We have CBT for lots of things, for depression, for anxiety, but CBT for insomnia is really different. It's a sort of very structured step-by-step program, and the way it works is that it talks about a lot of the things that I've talked about. How do you enhance the body clock? How do you enhance the sleep drive? It looks at some of the cognition, the thinking, the kind of anxiety around sleep. Lots of people are very anxious around sleep when they're not sleeping, and it looks at how to reduce those things. It also looks at the behaviours, particularly around the timings for sleep and what do you do when you are awake in the middle of the night. What can you do that's helpful? That's not gonna make things worse. Our brain makes really big connections with our beds, and we know that if we are lying awake for hours, we start to associate being in bed with being awake.

We need to really reverse that and spend less time awake in bed and more time asleep in bed. So that's what CBTI works on, and it does it in different ways. So you tend to have a bit of understanding how sleep works, a bit of timings change some help with your thoughts, some exercises like breathing exercises or mindfulness.

And you can do it in different ways: you can use a book; there are online programs; you can do it face-to-face; and in the Good Sleep Clinic, which is the clinic that I founded, along with my sister who's a clinical psychologist, we will often use CBTI to help treat people for their sleep.
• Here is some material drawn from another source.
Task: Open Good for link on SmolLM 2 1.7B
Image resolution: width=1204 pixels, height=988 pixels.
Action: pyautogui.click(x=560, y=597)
It's got the evidence base, it’s in the NICE guidelines in the UK and also the American guidelines. This is the thing to try first if you have insomnia, it is more effective than sleeping medication in the short term and in the long term, it's much, much better than than sleeping medication.

CBTI is effective whether or not you're on HRT, but, but if you are waking up with night sweats all throughout the night, it may be that some hormonal treatment will help as well, so we have to look at the whole picture, look at it from all those different angles.

Emma: We haven't really touched on HRT, but obviously some do find that starting HRT can can help several aspects of poor sleep, so it's definitely something to, to consider if, people are struggling,

Zoe: If people are struggling and, and certainly if they have any symptoms like hot flashes and night sweats, HRT can be very effective, but even if they don't, it can sometimes help. But I think also the opposite is true is that you can be on HRT and your symptoms of menopause can get better and your sleep doesn't improve and that's where you need to do that kind of looking at the other things and try something like CBTI and actually there's lots of evidence that it's helpful in that situation.

So for women in the menopause, it's probably the most effective thing we've got to really reset sleep problems.

Emma: Obviously everyone is different, but is there a typical timeframe that, that someone can expect to see results using CBTI?

Zoe: Yeah, it's six to eight weeks: a course can be six weeks, it can be eight weeks. It's rarely much longer than eight weeks. And you know, that can feel like a long time. It can feel like hard work, but when it makes that practical difference and you really feel like your sleep is improving, particularly if you're supported through it, you usually have a weekly session with somebody and that can make it really much easier to kind of stay motivated and make the changes that you need to make.

Emma: I've come across an app I think called Sleepio - are there some parts of the NHS where that's available?

Zoe: At the moment, it's just Scotland, unfortunately. But there are two excellent digital programs. One of them is Sleepio, which is available for free in Scotland, or for people who have had cancer in the last year through the Macmillan charity. The other one is Sleep Station. And again, there are pockets of the NHS where Sleep Station is free, but it is one of those postcode things, so you have to ask your GP. They're both based on on CBT for insomnia, and they're both really effective.